*6.5/10*
Desafiante e perturbadora é o que se pode dizer da possibilidade um tanto arrepiante que Jonathan Glazer evoca com Debaixo da Pele. Não é todos os dias que reflectimos sobre a presença de extraterrestres na Terra, nem sobre o seu comportamento e consequente adaptação à humanidade e seus hábitos e valores. Essencialmente sensorial e estético, Debaixo da Pele leva-nos a seguir os passos de Scarlett Johansson na pele de uma predadora sexy e sem emoções, que, aos poucos, inicia o seu processo de humanização.
Falta contudo que o caminho que seguimos seja mais coerente. O argumento - cuja premissa é excelente - não prima pela consistência e prefere deixar vazios inexplicáveis por preencher. Talvez nem tudo tenha de ser justificado, mas a dinâmica de Debaixo da Pele - especialmente lenta ao longo da sua primeira metade - sairia favorecida com uma condução mais digna e com acontecimentos verdadeiramente marcantes para o espectador, deixando espaço a uma reflexão mais orientada, digamos, e menos dominada por perguntas sem resposta. O ritmo não é o mais empolgante, com uma acentuada diferença entre a primeira e a segunda metade da longa-metragem, que marca igualmente uma importante mudança no comportamento da protagonista.
Scarlett não consegue sobressair como esperado, mas conduz eficazmente esta jornada num planeta para si desconhecido. Inexpressiva, cruel, sensual, ela seduz e aterroriza o espectador tal como faz às suas vítimas, mostrando, aos poucos, uma inesperada curiosidade por si e pelo que a rodeia, e uma ingenuidade quase infantil, totalmente oposta à sua personalidade inicial. A conclusão - quase previsível - é ainda assim uma agradável surpresa - ou revelação -, mas sabe a pouco. Debaixo da Pele chega a encontrar o ritmo certo, mas não imerge fundo o suficiente para que a experiência seja inesquecível.
Tecnicamente, o visual muitas vezes kubrickiano - onde a sequência inicial ganha especial ênfase - mergulha-nos num inferno de interrogações semelhante ao que, mais à frente, verificamos, impotentes, ser o mesmo em que as vítimas da protagonista se afundam. O ambiente sinistro e sombrio - onde os tons escuros e fortes abundam -, adensado pelas paisagens da Escócia, sai favorecido pelo excelente trabalho de fotografia, de Daniel Landin, que joga com o claro/escuro, espelhos e até nevoeiro. A acompanhar todo o visual incómodo está a fantástica e desconfortável banda sonora, de Mica Levi.

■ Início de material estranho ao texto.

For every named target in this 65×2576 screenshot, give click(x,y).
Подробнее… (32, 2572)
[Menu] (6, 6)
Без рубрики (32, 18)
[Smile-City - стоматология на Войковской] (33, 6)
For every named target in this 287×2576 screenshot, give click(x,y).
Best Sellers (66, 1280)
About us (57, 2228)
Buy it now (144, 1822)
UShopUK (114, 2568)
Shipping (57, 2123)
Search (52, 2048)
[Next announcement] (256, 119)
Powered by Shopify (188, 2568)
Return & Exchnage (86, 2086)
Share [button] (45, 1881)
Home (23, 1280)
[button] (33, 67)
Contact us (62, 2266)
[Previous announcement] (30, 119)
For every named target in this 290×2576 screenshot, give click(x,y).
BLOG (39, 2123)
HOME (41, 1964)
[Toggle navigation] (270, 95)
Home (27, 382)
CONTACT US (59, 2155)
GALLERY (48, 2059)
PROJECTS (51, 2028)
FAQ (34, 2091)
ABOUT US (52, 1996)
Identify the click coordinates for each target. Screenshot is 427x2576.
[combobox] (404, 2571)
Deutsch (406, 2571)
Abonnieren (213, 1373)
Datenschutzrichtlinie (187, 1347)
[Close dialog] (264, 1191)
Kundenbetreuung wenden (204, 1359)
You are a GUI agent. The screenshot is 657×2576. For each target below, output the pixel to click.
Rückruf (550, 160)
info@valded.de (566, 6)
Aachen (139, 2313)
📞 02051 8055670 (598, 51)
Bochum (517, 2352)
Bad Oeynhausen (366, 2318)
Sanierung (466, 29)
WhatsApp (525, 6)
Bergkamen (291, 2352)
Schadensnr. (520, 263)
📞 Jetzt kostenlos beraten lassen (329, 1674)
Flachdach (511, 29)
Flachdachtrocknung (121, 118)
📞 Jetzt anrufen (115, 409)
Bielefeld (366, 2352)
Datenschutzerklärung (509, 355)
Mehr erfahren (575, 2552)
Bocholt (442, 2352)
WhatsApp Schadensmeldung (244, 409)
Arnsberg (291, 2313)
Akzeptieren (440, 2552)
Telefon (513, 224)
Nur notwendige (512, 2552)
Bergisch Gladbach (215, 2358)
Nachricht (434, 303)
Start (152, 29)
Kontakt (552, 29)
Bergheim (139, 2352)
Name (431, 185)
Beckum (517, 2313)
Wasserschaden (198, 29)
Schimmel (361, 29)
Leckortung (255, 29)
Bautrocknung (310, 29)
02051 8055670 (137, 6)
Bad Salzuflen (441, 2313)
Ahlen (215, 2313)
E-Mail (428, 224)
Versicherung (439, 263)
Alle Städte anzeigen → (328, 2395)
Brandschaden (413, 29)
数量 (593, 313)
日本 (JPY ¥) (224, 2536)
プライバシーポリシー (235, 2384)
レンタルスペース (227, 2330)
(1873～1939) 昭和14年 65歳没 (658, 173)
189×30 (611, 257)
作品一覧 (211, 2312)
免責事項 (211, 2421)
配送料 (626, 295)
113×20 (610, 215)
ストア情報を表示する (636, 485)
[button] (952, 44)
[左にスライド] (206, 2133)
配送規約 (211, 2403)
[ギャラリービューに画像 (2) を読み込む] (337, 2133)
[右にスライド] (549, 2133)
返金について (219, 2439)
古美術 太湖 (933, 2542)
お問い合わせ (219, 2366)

Debaixo da Pele não é certamente o filme mais consensual do ano, nem o melhor, mas cativará a atenção dos mais curiosos ou dos que anseiam por novas experiências. Uma reflexão incompleta e inesperada sobre a existência e a humanidade é a proposta - preguiçosa na concretização - de Glazer. Ao fim de algum tempo no mesmo local, quem será mais humano: o Homem ou o Extraterrestre?
3 comentários:
Concordo plenamente com o que diz o texto. No início, parecia que seria mais um daqueles filmes que assisto e logo esqueço, mas quando cheguei a metade do filme não conseguia mais parar, a curiosidade já tomava conta. Gostei muito do final, com certeza ficará na minha memória.
Com certeza um filme inesquecível. Completamente misterioso. Quem for ver, não procure sinopse ou trailer, tenha certeza que seu goste encontra-se requintado.
Achei o seu texto melhor que o filme que também dei nota 6.5 e me criticaram de não ter captado a mensagem ,entendi tudo achei fantástica a variante (um filme bem incomum ,porém que promete muito e depois não responde a altura,uma mensagem simples passada de forma correta que muitos que sentem a necessidade de assistir algo diferente e interpretar como :não gostou ?!Não entendeu ...O que estranho é que a mensagem é simples e achei um tanto pretensiosa e mal defendida pelos amantes da obra,fora as coisas que já citou as locações da Escócia são um ponto alto ,abraço e valeu pelo texto Bacana!